EXERCISE REQUIREMENTS — What you hand back must match the records word for word, with no pictures.

=-=-=

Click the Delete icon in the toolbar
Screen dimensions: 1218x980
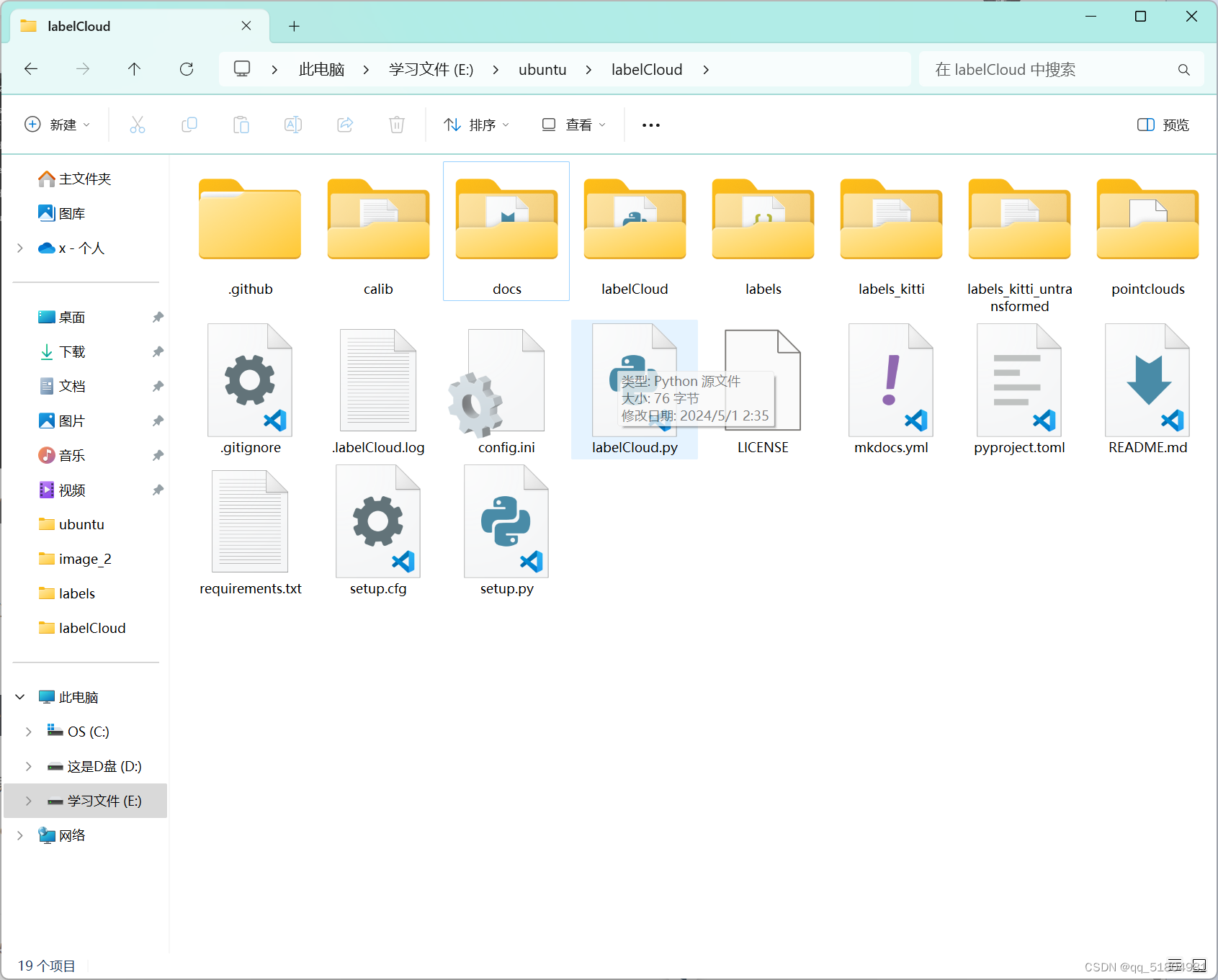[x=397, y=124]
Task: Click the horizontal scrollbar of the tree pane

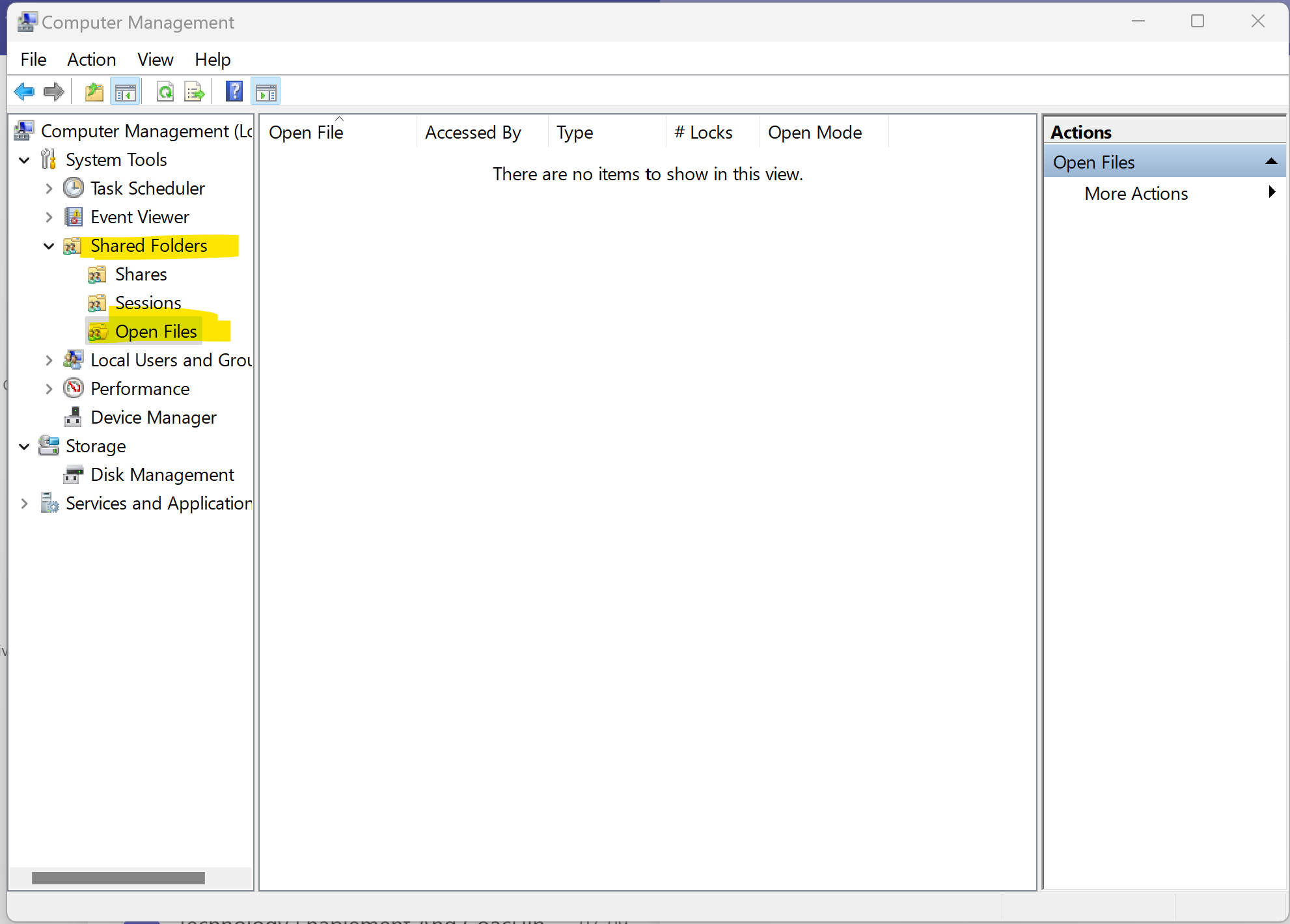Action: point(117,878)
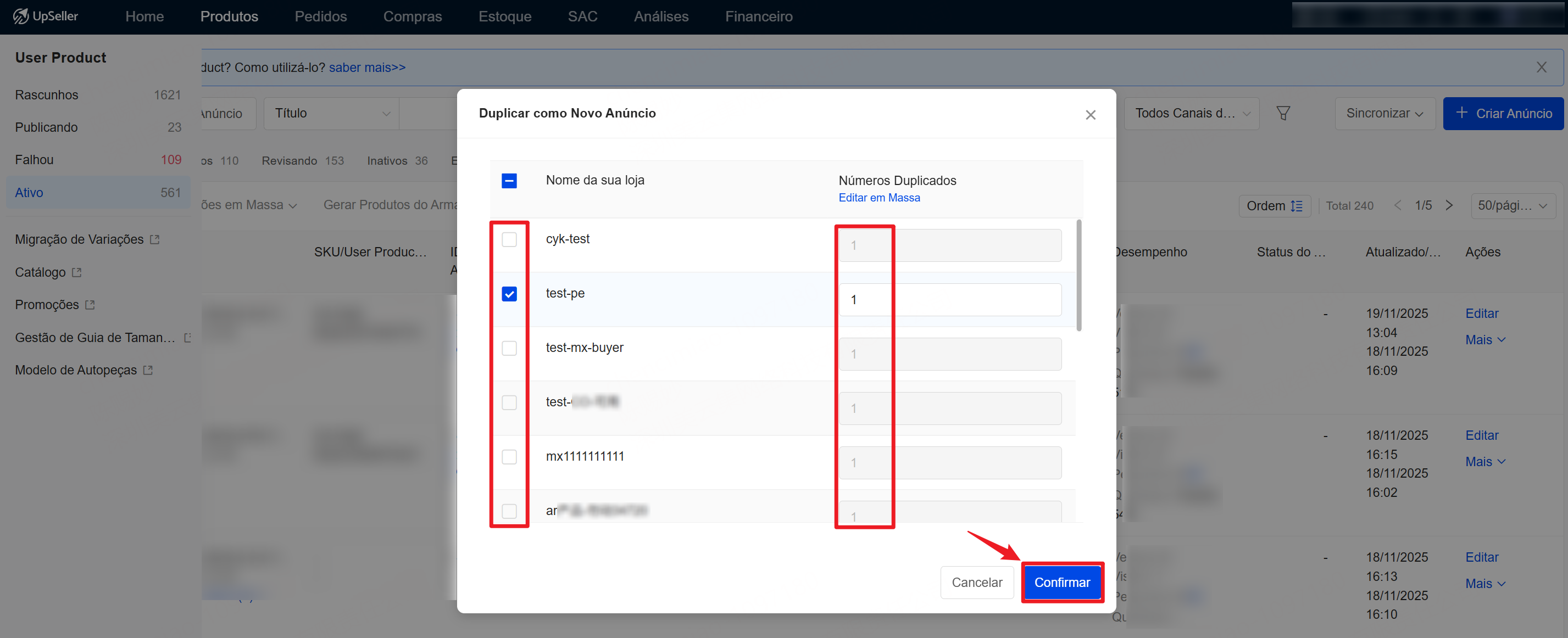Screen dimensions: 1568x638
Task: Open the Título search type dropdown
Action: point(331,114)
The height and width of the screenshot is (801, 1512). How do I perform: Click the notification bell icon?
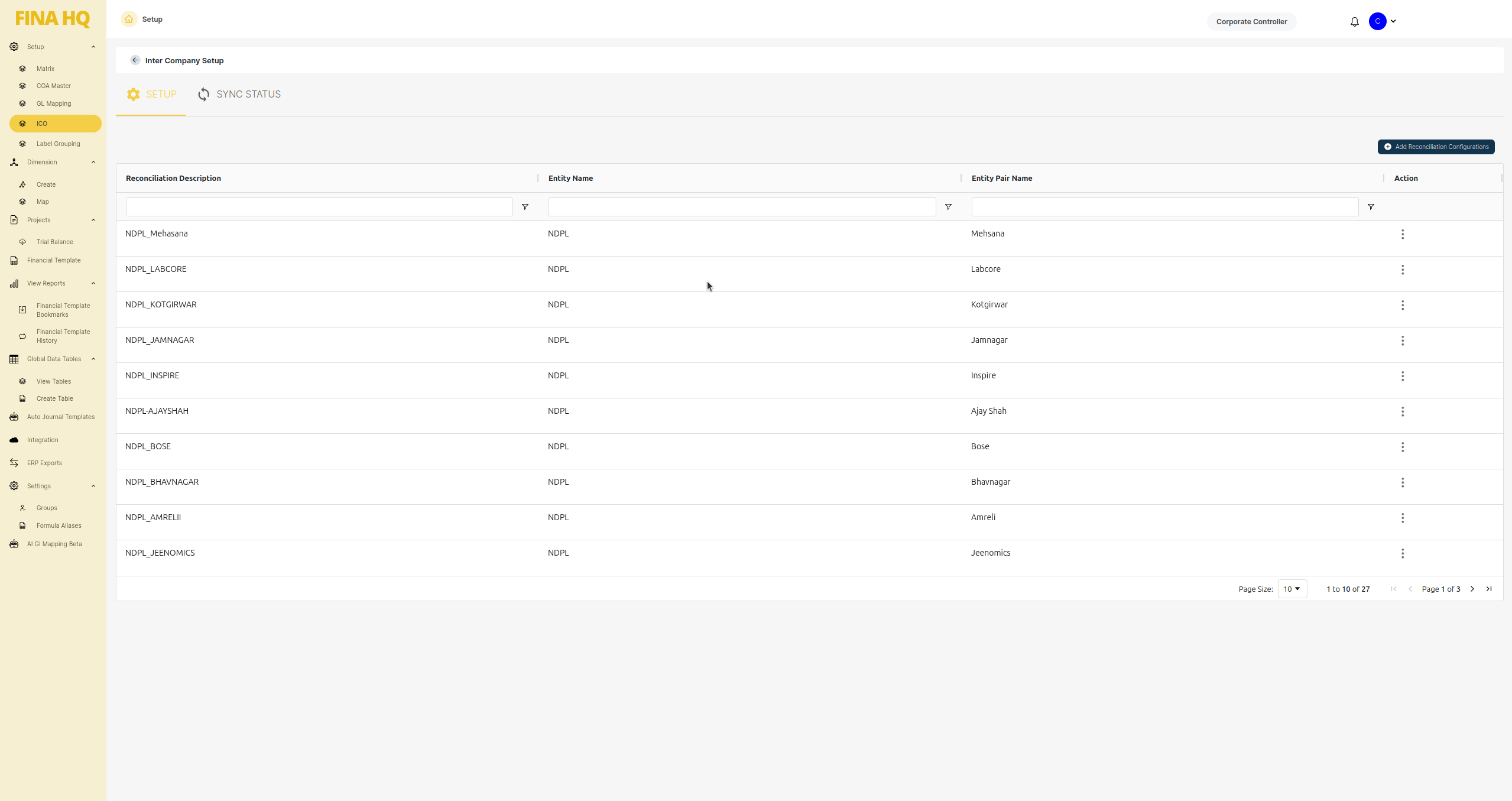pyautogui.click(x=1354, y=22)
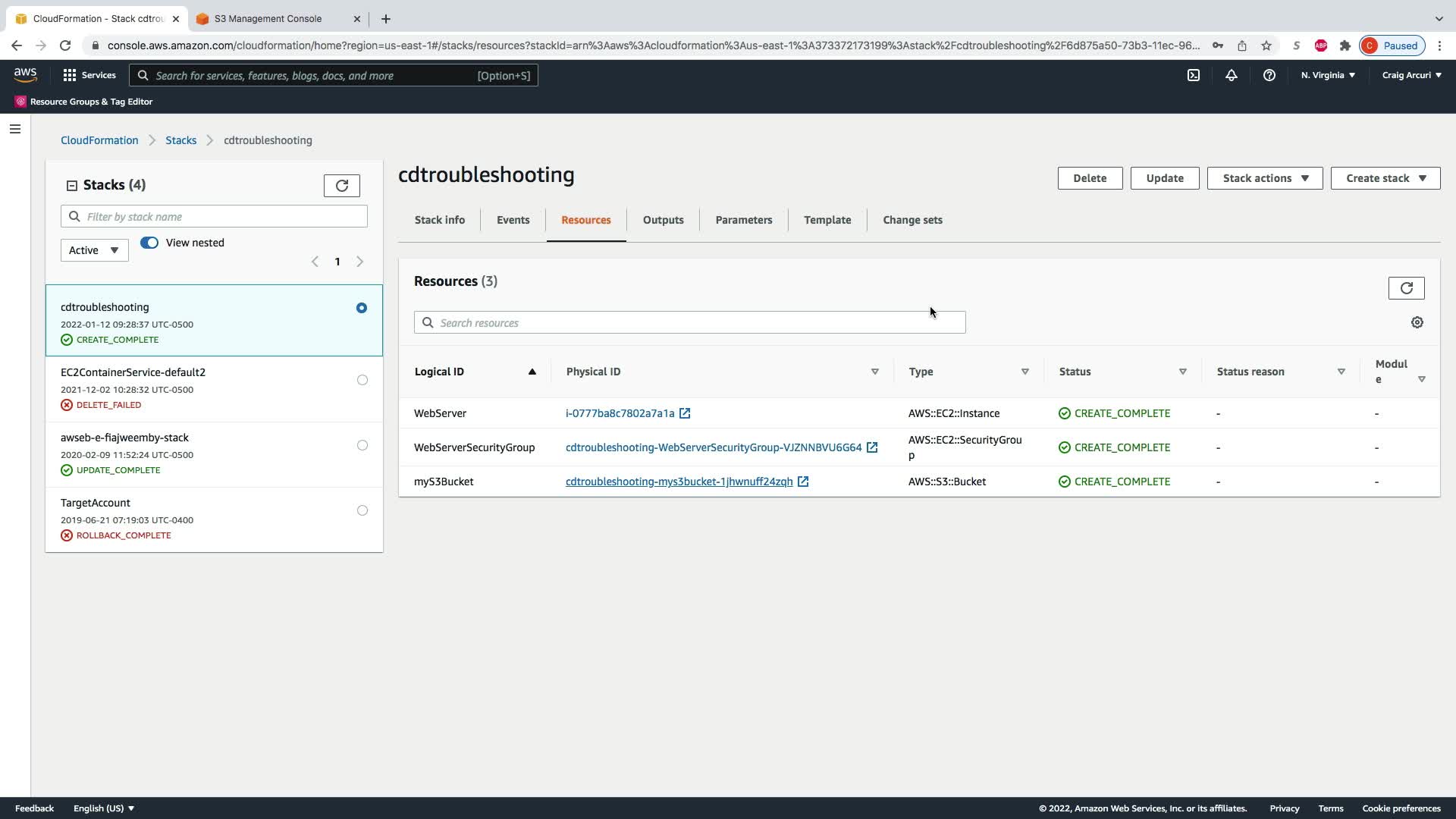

=-=-=

COMPLETED EXERCISE —
Click the Delete icon in the toolbar
Screen dimensions: 1218x980
[x=397, y=124]
Task: Click the horizontal scrollbar of the tree pane

Action: point(117,878)
Screen dimensions: 1568x638
Task: Open the Título search type dropdown
Action: point(331,114)
The height and width of the screenshot is (801, 1512). How do I perform: Click the notification bell icon?
pyautogui.click(x=1354, y=22)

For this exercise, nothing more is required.